In support of the second point above, I've recently come across a unique Messaging Integration Matrix tool created by boutique firm Competitive Advantage Management. It is designed to help businesses achieve the exact kind of integrated user experience set out in the McKinsey article. It's worth checking out.

As for me, well, I'm passionate about all the amazing things you can do with the data. Data access is the foundation of my current business, so I am speaking from experience. However you get or source your data, it is the key to relevance, regardless of your channel, product or communications strategies. When you use it wisely and respect it, your customers and your partners will share even more.

Wednesday, March 23, 2011

Mobile Web User Experience - Location Matters

Took a trip between Denver and Boulder today and decided to test our new mobile Web performance app. I wanted to see how location affects Web page load speed in a mobile browser. In other words, what is the REAL USER EXPERIENCE for mobile customers and employees.

My methodology was simple: Same device, same carrier network, same Web page - so the only difference was my location - which you can see charted on this map. (And yes, I was either on foot or safely stopped the car each time I ran a test).

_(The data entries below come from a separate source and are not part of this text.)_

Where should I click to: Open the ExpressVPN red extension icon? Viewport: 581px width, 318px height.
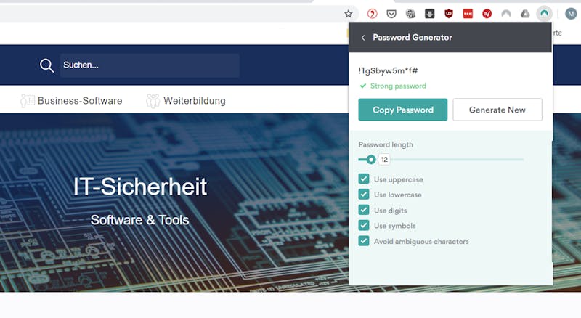click(487, 14)
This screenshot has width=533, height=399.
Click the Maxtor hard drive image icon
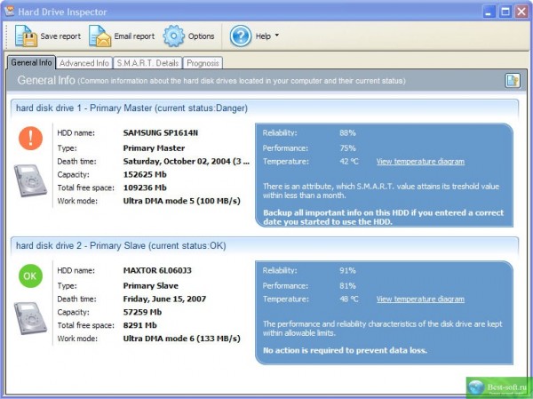coord(30,320)
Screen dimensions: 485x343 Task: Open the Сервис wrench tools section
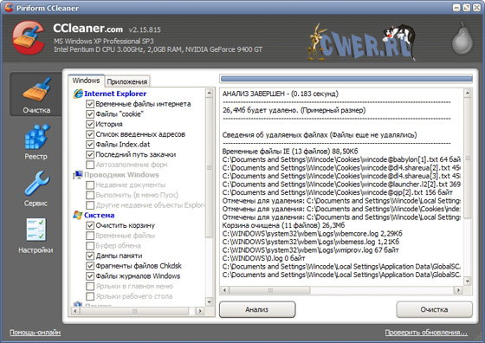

Here are the results fastest to slowest (all in seconds):
5.26
5.54
5.72
9.42
18.2
18.56
18.7
20.6
22.46
32.25

What Does This Mean to Mobile Marketers and Product Managers?
If you are looking at the Mobile Web as one of your content distribution, app delivery or marketing channels, make sure you understand everything that goes into the mobile user experience. Mobile is different, so be sure to look at the user experience from the user's perspective.

Consider sending less content to users in a location where performance is known to be slow - fewer words, fewer or smaller images and use compression.